- **Tarefa proposta 1**
Segundo o trecho sobre Fernando de Noronha, quanto ele pagava por ano pela prorrogação do arrendamento da costa brasileira?

- **Trecho do texto**
****
“Há
duas histórias, a oficial, mentirosa, Ad Usum Delphini, e a
secreta, em que estão as verdadeiras causas dos acontecimentos, história
vergonhosa.” (Balzac, Les Illusions Perdues – t.III)
No
dia 24 de janeiro de 1504, D. Manuel fez doação da ilha de S. João a Fernando
de Noronha, a qual foi confirmada por D. João III em 3 de março de 1522. Desta
sorte, antes de dividindo o Brasil em capitanias hereditárias muito antes das
primeiras concessões de sesmarias, origem dos primitivos latifúndios, a coroa
portuguesa alienava uma parte do Brasil, dando-a de mão beijada a um judeu
traficante do pau-de-tinta, que era a anilina daquele tempo.
Terminou
o prazo de arrendamento da costa brasileira em 1506. Fernando de Noronha
agenciou, na corte, sua renovação ou prorrogação, obtendo-a por dez anos, em
troca do pagamento anual de quatro mil ducados, o que deixa ver que os lucros
auferidos no comércio da madeira de tinturaria, único no amanhecer da vida
brasileira, não tinham sido de desprezar. Além da prorrogação, os judeus
obtinham o monopólio do negócio, pois que o rei se obrigava a não permitir mais
o "trato do pau-brasil com a Índia". Era, com efeito, do Oriente que
vinha o pau-de-tinta, berzi, ou verzino, segundo Muratori e Marco Polo. O
descobrimento do nosso País, em verdade, graças às informações levadas pelo
astuto judeu que Vasco da Gama açoitara e conduzira à pia batismal, tivera como
resultado a formação, para empregar a linguagem moderna de um TRUSTE DAS
ANILINAS. Naturalmente, que era o monopólio do comércio da madeira tintória,
desde que o sapang de Java é Ceilão fora corrido dos mercados europeus, senão
isso? tanto assim que os navios do consórcio Fernando de Noronha carregavam por
ano de nossas matas litorâneas a bagatela de "vinte mil quintais da preciosa
madeira"! O primeiro carregamento
foi levado logo em 1503, dois anos após o descobrimento. A famosa nau
"bretôa", que em 1511 veio ao Brasil carregar o pau, batendo a costa
até o Cabo Frio, foi armada e despachada por Fernando de Noronha e seus amigos.
****
Exemplos de localização na tela:

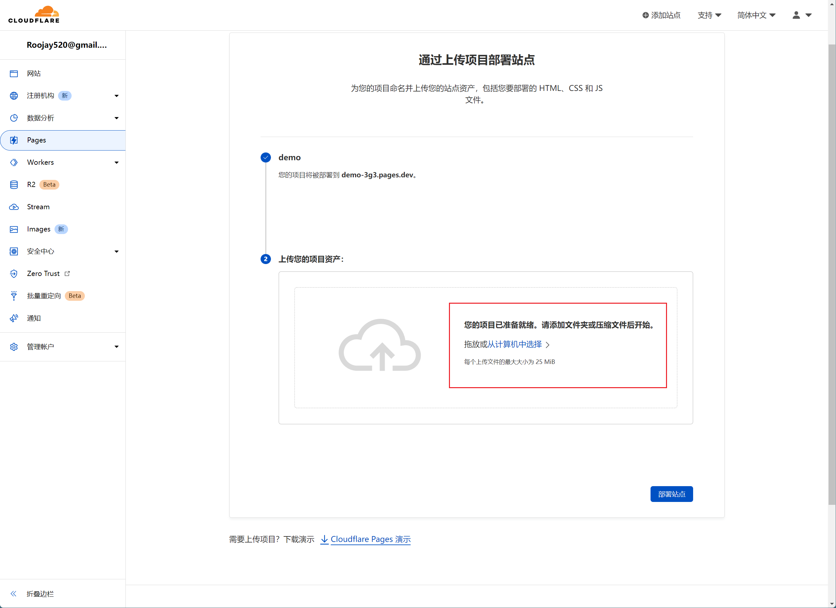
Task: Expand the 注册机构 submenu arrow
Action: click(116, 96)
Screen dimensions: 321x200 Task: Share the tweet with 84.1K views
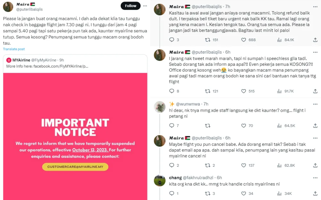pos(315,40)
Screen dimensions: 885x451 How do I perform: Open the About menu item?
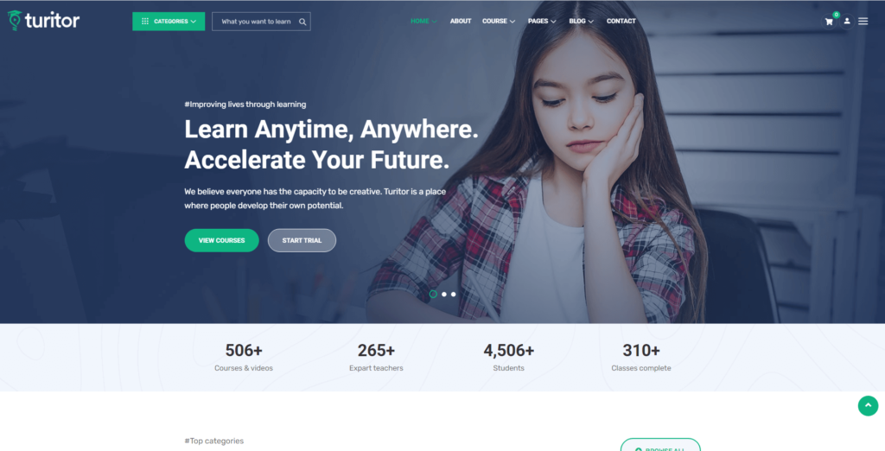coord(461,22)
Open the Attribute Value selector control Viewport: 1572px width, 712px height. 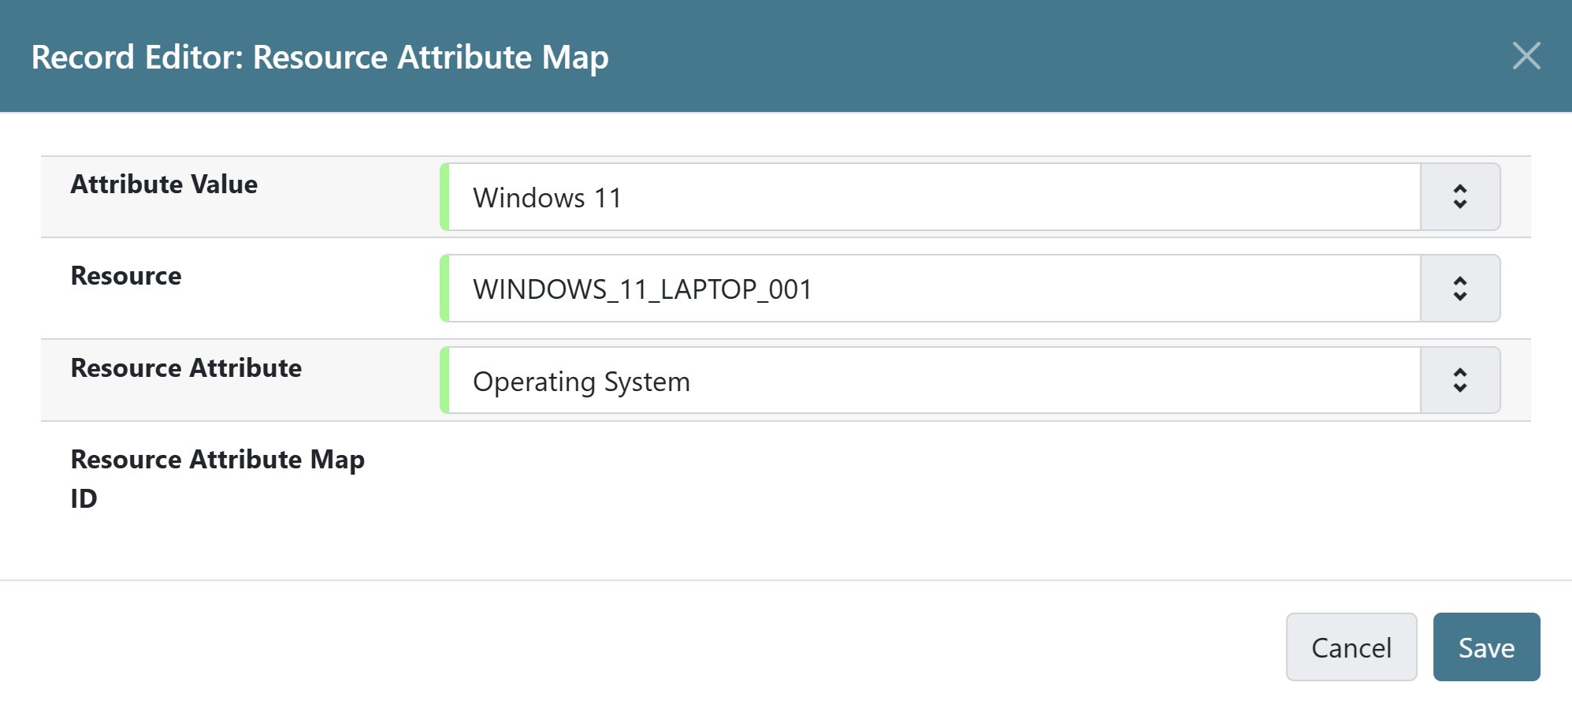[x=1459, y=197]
****
- **Tarefa proposta 2**
Retorne todas as linhas que contêm a palavra "Task", diferenciando maiúsculas de minúsculas.

- **Resposta da tarefa 1**
Quatro mil ducados.

- **Resposta da tarefa 2**
Task: Expand the 注册机构 submenu arrow
Screen dimensions: 321x200 Task: Share the tweet with 84.1K views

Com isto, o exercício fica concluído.